- Tensions between US and China are likely to present real risks to the world economy, with recovery largely dependent on the economic rebound of the world’s two largest economies.
- Geopolitical / political disruptions are key risks and Citi analysts believe that global portfolio diversification remains paramount in managing potential volatilities.
Some political and geopolitical risks that could introduce volatility in global markets faced with fragile growth prospects in 2020 include:
- After initially presiding over the longest US expansion in history, economic growth stalled as a result of COVID-19. The weak state of the US economy is likely to be problematic for President Trump’s re-electoral chances. So far, his approval rating has held up, but by some metric has lagged that of many other world leaders since the health crisis unfolded, and is not faring well in key swing states. As we enter the US election season with the presidential election scheduled for 3 November, political rhetoric is likely to get more strident.
- In April, the US completed the final step to bring the United States-Mexico-Canada Agreement (USMCA) into force and the agreement will take effect from 1 July. In other regions, trade tensions between US and EU may rise, as aircraft tariffs are implemented in addition to other potential catalysts such as auto tariffs and digital taxes on the horizon. Separately, trade talks between UK and US have begun after launching UK-US Free Trade Agreement negotiations on 5 May with further rounds expected in coming weeks.
- Leaders of the US and North Korea have met three times, first in Singapore (June 2018), in Hanoi (February 2019) and at the Korean Demilitarized Zone (June 2019) to negotiate an end to North Korea’s nuclear and missile programs. However, the efforts appear to have made no substantial progress.
- President Trump said the US could “cut off the whole relationship” between US and China. Showing continued bi-partisan support for any anti-China legislation, the US Senate passed a bill that may in time force Chinese companies to de-list equities from US exchanges and move their listings elsewhere. The US administration also announced new technology restrictions that could result in a permanent ban in US-derived technology sales to certain Chinese technology companies.
- The Phase One trade deal signed with US in mid-January includes China’s commitment to purchase an additional $200 billion worth of US products over 2017 levels in four sectors over the next 2 years. With the sharp collapse in oil prices earlier this year and economic disruption from COVID-19, it is unlikely for China to be able to meet the import targets for this year. However, Citi analysts expect the Phase One deal to hold – high profile Chinese goods that come with it may prove to be a valuable political tool for President Trump; while China may want to maintain the global trade order after the already significant growth shock from the pandemic that would be further hurt by a resumption of tariff escalations.
- China’s National People’s Congress (NPC) has voted to approve a new National Security Law that is likely to be enacted officially during regular meetings of the NPC Standing Committee between June to August. Potential resurging social unrest are a key risk to watch, with months of protests prior to the spread of COVID-19 already putting a strain on Hong Kong’s economy which is in its fifth quarter of recession.

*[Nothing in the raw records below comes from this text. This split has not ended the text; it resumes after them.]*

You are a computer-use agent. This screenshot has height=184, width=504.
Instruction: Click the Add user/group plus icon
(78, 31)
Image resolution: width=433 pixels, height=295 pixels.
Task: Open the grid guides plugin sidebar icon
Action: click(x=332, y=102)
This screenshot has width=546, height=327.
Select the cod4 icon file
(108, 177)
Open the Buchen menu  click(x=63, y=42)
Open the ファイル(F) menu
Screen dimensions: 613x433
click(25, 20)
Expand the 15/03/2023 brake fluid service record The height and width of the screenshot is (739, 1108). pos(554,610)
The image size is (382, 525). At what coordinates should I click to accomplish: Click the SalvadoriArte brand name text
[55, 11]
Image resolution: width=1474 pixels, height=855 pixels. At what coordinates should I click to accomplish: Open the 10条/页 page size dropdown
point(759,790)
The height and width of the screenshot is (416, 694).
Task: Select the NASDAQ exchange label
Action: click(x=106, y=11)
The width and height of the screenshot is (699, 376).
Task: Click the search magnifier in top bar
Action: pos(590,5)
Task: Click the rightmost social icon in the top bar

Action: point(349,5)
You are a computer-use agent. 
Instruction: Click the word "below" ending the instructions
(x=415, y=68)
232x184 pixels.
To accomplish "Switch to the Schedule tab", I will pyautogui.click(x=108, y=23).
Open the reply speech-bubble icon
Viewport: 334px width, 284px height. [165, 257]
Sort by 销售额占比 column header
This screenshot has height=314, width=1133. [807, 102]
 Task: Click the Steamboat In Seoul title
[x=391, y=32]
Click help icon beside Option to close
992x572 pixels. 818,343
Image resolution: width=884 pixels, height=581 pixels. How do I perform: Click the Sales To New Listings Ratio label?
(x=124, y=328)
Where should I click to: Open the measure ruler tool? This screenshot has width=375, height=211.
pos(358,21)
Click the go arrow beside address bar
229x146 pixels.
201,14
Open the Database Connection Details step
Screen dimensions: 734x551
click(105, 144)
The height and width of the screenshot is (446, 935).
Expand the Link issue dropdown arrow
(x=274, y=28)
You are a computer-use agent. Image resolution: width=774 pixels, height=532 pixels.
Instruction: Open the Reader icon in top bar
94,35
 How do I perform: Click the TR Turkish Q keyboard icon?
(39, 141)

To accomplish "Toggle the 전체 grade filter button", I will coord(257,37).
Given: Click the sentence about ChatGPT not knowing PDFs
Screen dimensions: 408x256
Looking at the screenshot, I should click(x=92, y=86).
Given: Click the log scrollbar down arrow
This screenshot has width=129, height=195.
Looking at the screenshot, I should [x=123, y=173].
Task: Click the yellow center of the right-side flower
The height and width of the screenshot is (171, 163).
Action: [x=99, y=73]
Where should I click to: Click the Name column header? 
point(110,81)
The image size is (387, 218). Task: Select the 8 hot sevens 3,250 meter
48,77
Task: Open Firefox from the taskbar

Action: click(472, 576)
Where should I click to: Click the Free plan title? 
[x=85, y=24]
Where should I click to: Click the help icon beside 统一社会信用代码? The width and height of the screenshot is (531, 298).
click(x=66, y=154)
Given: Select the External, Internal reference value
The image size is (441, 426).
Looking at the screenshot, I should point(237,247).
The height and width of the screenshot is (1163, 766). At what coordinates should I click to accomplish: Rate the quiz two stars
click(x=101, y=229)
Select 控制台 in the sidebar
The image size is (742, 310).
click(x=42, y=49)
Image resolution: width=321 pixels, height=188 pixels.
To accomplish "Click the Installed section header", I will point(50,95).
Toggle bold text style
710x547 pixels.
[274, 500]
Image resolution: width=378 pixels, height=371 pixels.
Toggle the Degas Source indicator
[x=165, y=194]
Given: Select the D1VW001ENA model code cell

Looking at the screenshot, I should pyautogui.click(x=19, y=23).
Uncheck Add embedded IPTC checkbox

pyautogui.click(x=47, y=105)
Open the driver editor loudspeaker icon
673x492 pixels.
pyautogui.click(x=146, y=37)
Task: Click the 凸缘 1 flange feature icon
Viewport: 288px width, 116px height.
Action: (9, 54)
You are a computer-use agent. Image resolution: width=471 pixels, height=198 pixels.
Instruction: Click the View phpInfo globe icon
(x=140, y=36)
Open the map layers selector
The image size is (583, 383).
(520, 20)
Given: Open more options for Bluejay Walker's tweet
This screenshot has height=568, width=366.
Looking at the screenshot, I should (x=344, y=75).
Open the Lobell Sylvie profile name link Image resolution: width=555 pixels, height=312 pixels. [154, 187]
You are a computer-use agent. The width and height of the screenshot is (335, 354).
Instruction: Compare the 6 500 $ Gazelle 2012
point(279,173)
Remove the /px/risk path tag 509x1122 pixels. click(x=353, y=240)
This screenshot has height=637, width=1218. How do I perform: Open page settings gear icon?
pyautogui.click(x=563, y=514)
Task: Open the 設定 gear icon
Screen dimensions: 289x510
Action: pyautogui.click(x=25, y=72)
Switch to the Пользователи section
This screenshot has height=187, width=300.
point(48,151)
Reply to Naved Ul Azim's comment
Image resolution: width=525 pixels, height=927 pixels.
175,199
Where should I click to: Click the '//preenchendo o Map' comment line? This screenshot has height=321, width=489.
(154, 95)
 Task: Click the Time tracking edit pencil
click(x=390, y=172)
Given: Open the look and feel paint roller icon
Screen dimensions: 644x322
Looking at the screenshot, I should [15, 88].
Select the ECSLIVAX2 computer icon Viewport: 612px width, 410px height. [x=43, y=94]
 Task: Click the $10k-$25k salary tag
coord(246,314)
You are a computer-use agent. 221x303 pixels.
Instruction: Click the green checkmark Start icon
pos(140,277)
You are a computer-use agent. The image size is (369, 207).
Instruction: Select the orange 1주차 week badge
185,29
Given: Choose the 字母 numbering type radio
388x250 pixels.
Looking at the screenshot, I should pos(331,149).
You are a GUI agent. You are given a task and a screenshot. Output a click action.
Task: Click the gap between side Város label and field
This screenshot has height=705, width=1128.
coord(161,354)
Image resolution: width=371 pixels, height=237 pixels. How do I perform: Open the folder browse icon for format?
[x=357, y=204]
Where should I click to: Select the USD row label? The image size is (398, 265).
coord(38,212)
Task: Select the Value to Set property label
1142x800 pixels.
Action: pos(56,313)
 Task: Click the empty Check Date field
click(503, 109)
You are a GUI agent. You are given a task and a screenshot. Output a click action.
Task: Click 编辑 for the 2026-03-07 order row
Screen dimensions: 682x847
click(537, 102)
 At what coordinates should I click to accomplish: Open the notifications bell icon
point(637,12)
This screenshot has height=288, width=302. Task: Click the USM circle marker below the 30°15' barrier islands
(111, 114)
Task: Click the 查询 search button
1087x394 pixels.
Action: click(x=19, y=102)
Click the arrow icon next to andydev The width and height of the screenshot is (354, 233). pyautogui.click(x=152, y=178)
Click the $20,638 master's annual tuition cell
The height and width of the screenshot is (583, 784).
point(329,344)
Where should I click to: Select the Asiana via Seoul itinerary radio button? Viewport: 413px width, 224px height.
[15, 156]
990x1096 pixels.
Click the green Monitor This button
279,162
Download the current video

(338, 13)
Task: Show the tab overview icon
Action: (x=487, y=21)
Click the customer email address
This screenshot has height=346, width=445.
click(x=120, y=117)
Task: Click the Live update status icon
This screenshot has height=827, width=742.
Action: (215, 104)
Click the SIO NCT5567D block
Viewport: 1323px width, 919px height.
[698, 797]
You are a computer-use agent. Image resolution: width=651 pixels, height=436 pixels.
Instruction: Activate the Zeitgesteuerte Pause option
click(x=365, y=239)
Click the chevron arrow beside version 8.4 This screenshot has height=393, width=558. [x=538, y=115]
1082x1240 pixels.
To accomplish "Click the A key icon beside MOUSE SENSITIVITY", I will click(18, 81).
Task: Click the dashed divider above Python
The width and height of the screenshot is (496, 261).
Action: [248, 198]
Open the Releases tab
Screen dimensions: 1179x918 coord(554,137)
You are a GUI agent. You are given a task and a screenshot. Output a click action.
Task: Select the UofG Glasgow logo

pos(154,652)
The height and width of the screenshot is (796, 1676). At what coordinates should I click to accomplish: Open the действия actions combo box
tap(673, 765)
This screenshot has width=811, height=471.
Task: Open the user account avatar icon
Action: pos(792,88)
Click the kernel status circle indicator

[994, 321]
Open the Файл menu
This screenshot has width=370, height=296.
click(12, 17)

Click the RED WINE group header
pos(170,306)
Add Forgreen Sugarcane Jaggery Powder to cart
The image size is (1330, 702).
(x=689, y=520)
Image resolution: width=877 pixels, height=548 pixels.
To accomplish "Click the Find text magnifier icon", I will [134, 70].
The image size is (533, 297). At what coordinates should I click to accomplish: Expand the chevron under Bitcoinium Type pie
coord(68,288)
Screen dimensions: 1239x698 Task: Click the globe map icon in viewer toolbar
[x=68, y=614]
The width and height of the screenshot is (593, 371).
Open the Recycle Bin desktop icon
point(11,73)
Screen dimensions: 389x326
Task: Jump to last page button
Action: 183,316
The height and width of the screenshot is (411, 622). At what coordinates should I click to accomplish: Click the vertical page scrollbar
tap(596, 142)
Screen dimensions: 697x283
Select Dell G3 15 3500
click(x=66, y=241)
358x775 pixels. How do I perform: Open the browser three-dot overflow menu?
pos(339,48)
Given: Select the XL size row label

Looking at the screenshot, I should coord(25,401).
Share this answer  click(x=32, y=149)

- Following on China’s passing of the National Security Law, US President Trump announced to start the process of revoking Hong Kong’s special trading status. Hong Kong’s autonomy was certified on a yearly basis compelled by the Hong Kong Human Rights and Democracy Act signed by President Trump last year. The move may have limited direct impact on trade since only 7% of Hong Kong’s exports go to the US and most are re-exports that are tariffed at source. However, this bigger impact may be on businesses’ confidence in using Hong Kong as a regional hub, particularly the 1,300 US firms operating in Hong Kong.
- Having left the European Union on 31 January, the UK is due to leave its one-year transition period on 31 December. Trade talks have begun and negotiations are likely to be tough. However as COVID-19 has caused sharp downturns in both the Eurozone and UK economies, Citi analysts think pragmatism may prevail on both sides with a basic trade agreement reached before the end of the transition period.
- Relations between Italy and the EU were strained when COVID-19 struck Northern Italy and the initial response to Italy’s request for assistance with healthcare supplies were lacking. However, there now appears to be greater collective action in the Eurozone, with movements to assist the countries most impacted by the virus outbreak with mutualized debt obligations. The composition of the EU’s €750 billion Recovery Fund that sees 5 countries (Italy, Spain, Greece, Portugal and Cyprus) receiving more than half of the allocation has gone a long way in repairing relations between Italy and the richer EU states.
- Effective 19 May, China imposed an 80% tariff on Australian barley imports for five years following an 18-month investigation. This decision followed an import ban on four Australian abattoirs earlier in the month for beef exports to China. Citi analysts expect that the Australian government may pursue the matter with the World Trade Organisation unless China decides to remove the tariff. The timing of the dispute corresponds with Australia calling for an independent investigation into the origins of COVID-19.
- Saudi Arabia oil infrastructure were damaged after an attack in September 2019. In January, US-Middle East tensions took a turn towards escalation after a strike by the US on Iran.